** INFORMATION GIVEN **
──────────
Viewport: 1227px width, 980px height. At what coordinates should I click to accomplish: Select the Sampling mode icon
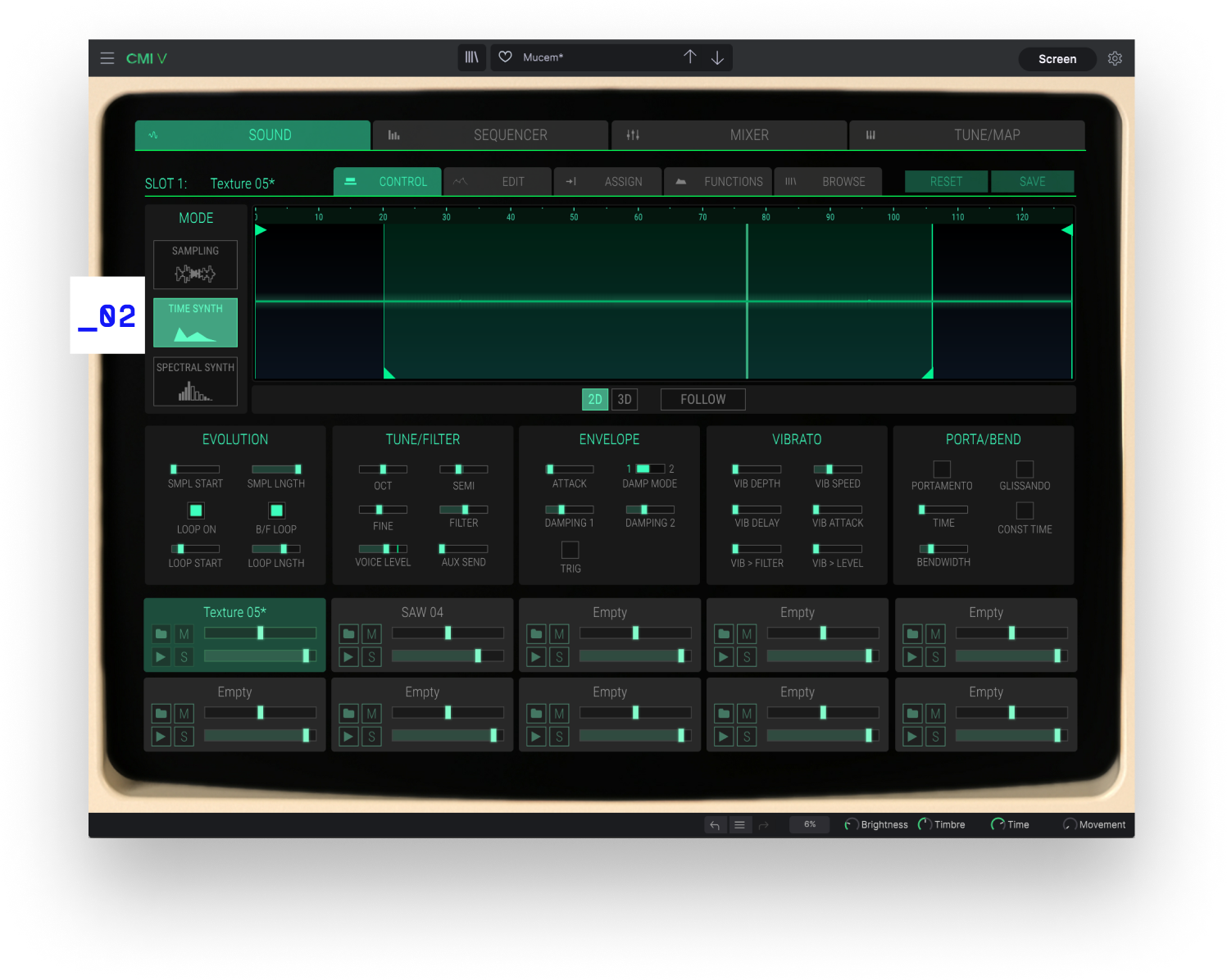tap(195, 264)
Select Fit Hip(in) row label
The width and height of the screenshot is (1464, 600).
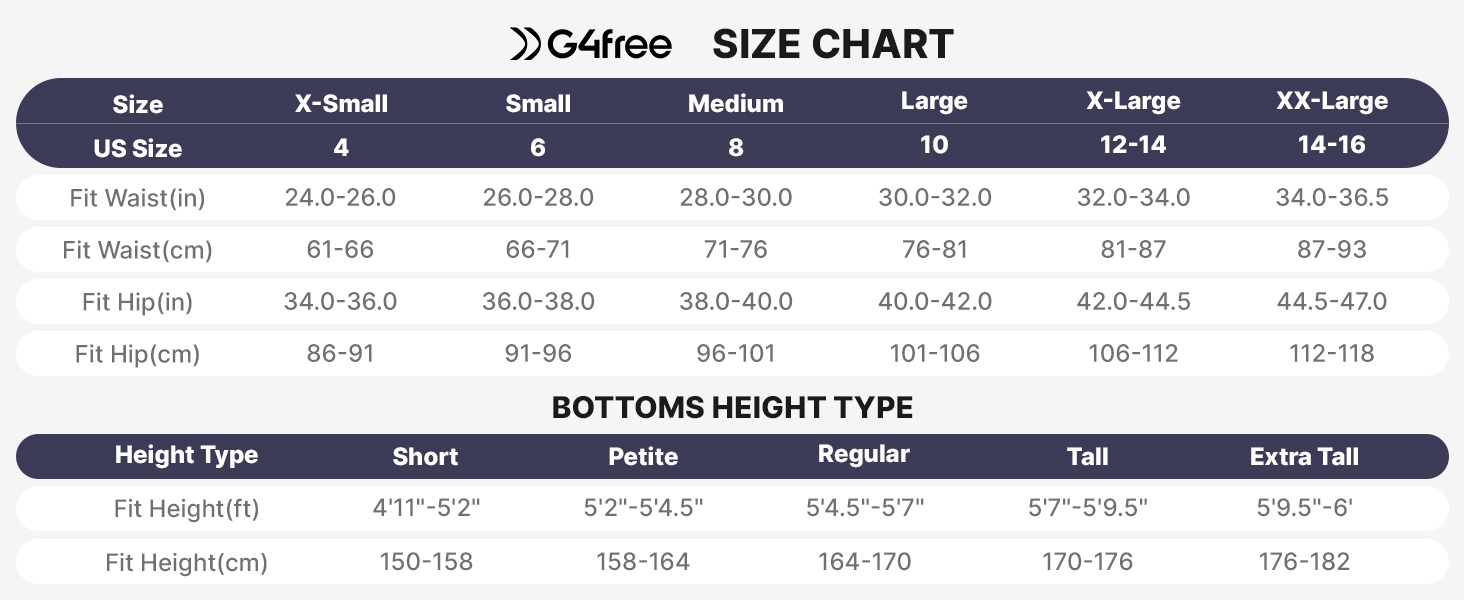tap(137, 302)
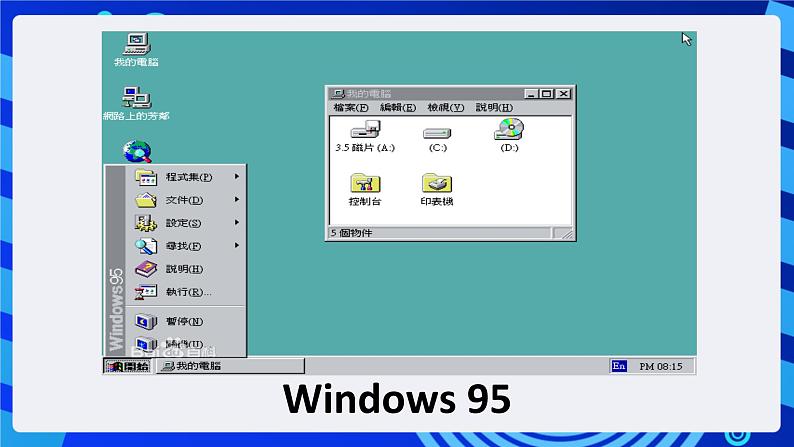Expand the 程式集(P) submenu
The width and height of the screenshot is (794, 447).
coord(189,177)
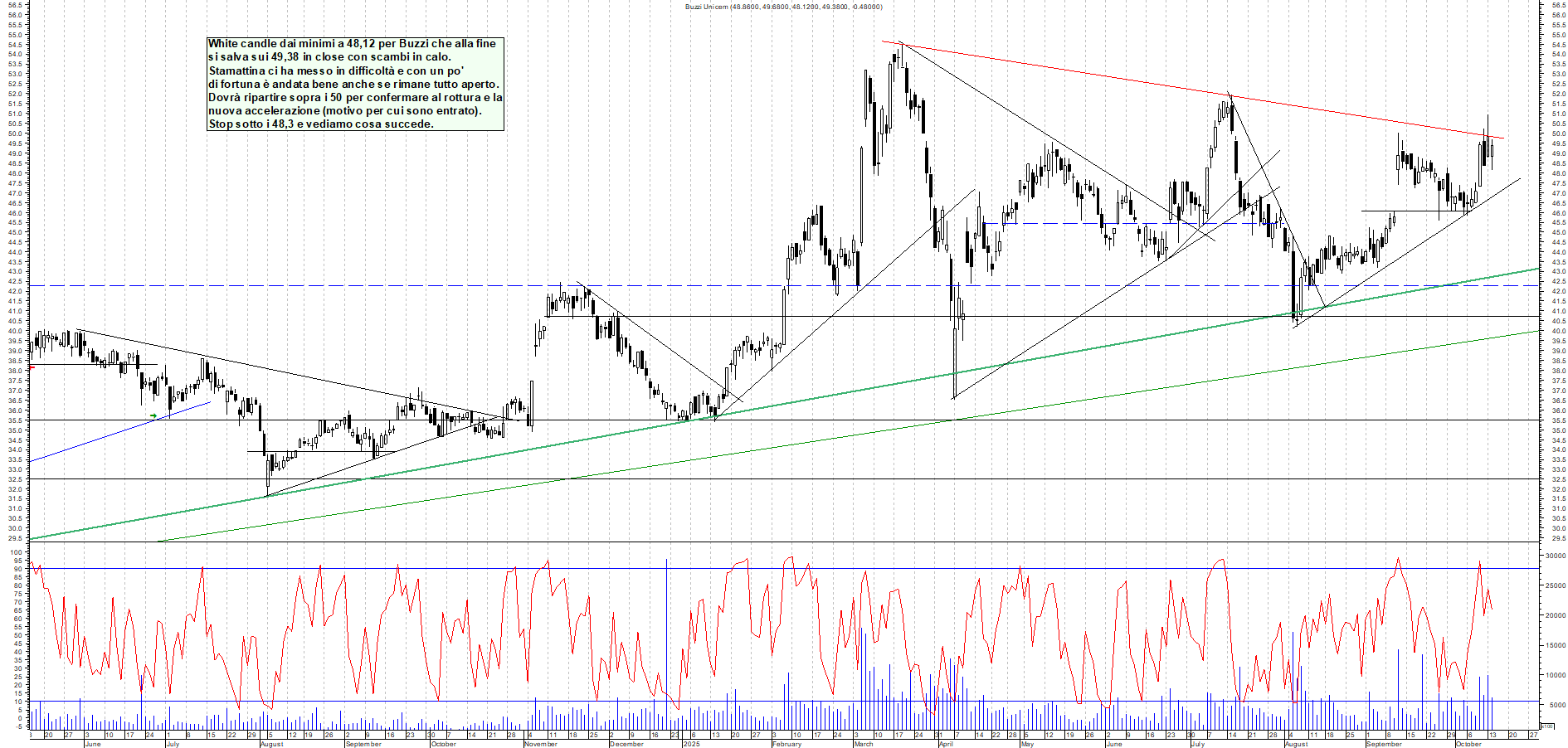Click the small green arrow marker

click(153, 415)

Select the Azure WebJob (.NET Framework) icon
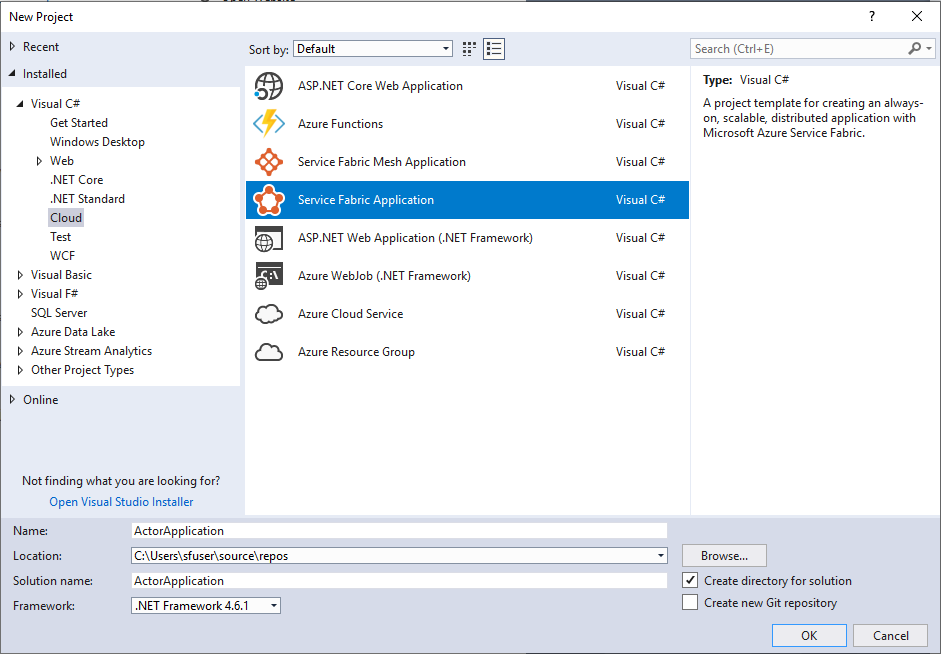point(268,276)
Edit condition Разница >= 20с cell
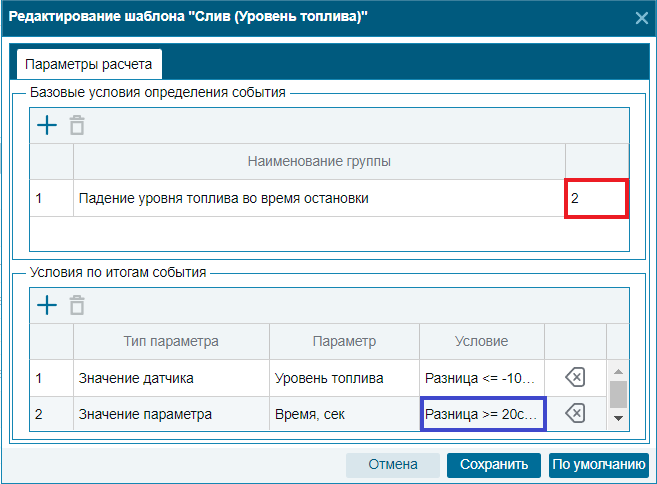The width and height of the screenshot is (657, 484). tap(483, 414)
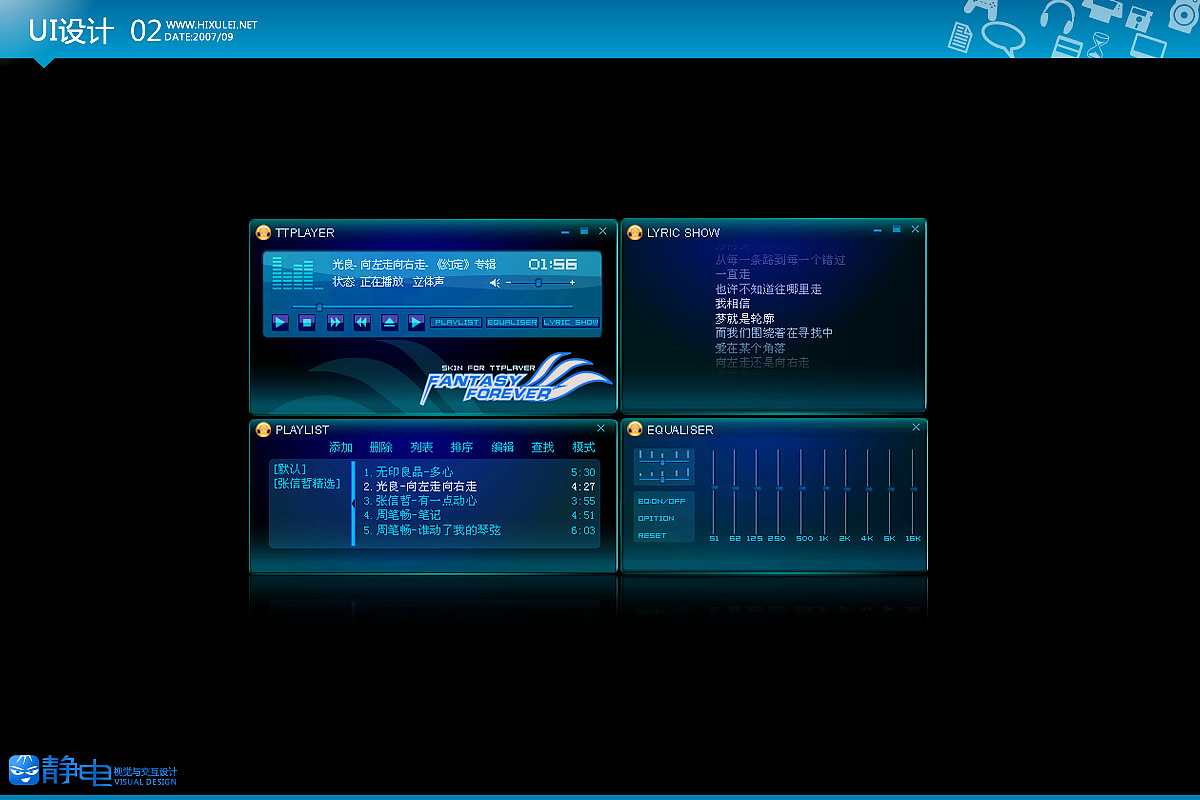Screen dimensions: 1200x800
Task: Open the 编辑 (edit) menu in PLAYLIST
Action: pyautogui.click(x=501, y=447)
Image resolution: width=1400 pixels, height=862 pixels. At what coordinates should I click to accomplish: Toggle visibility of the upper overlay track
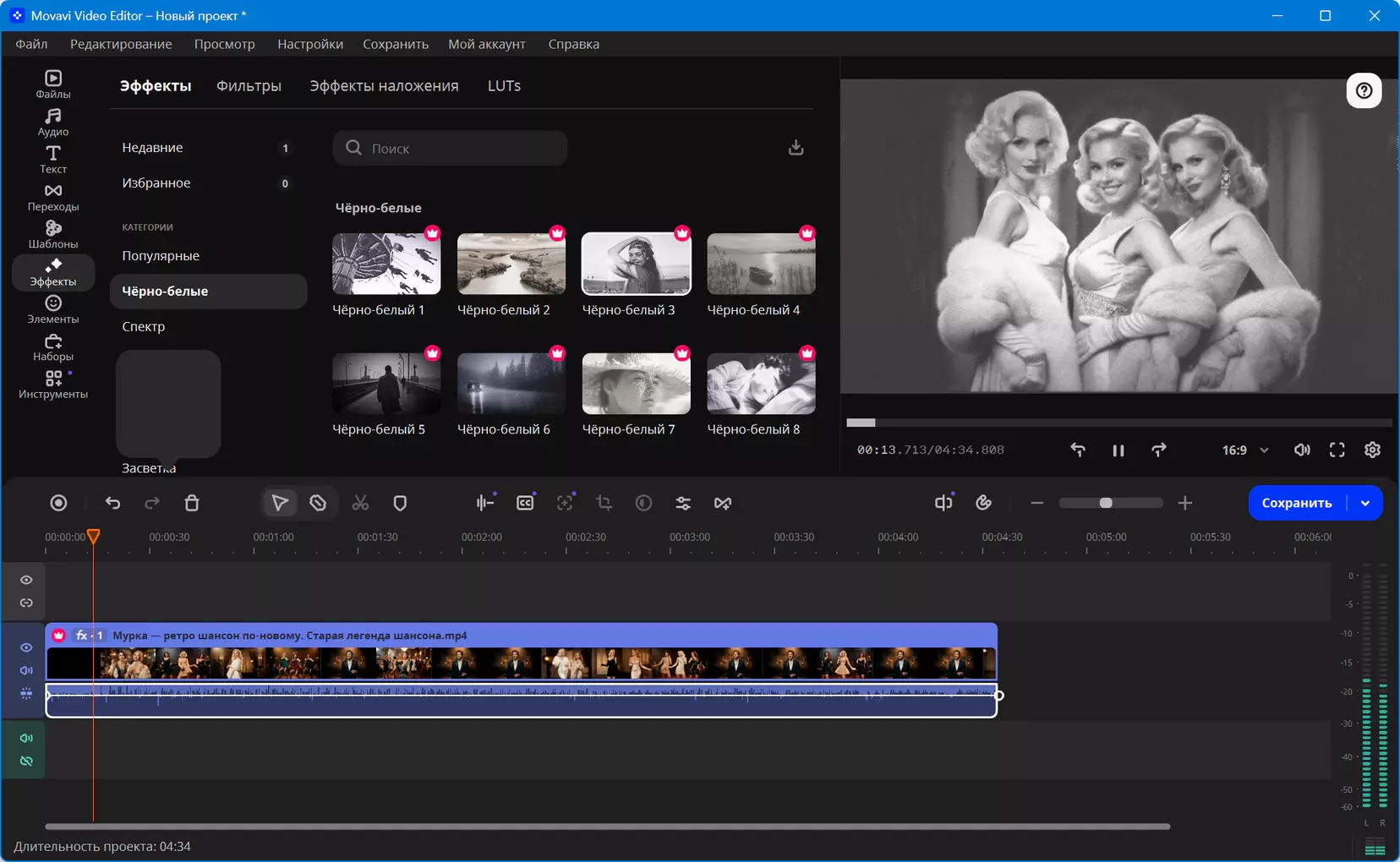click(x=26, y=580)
──────────
** TASK OBJECTIVE **
The response must repeat all the lines above exactly and include no pictures.

** ANSWER TO THE EXERCISE **
Viewport: 1227px width, 980px height. At what coordinates should I click to accomplish: Select the Sampling mode icon
tap(195, 264)
Select Fit Hip(in) row label
The width and height of the screenshot is (1464, 600).
tap(137, 302)
Expand the 程式集(P) submenu
The width and height of the screenshot is (794, 447).
coord(189,177)
Click the small green arrow marker

click(153, 415)

Select the Azure WebJob (.NET Framework) icon
point(268,276)
Edit condition Разница >= 20с cell
The width and height of the screenshot is (657, 484). tap(483, 414)
Screen dimensions: 1200x800
Task: Open the 编辑 (edit) menu in PLAYLIST
Action: pyautogui.click(x=501, y=447)
Image resolution: width=1400 pixels, height=862 pixels. At what coordinates should I click to accomplish: Toggle visibility of the upper overlay track
click(x=26, y=580)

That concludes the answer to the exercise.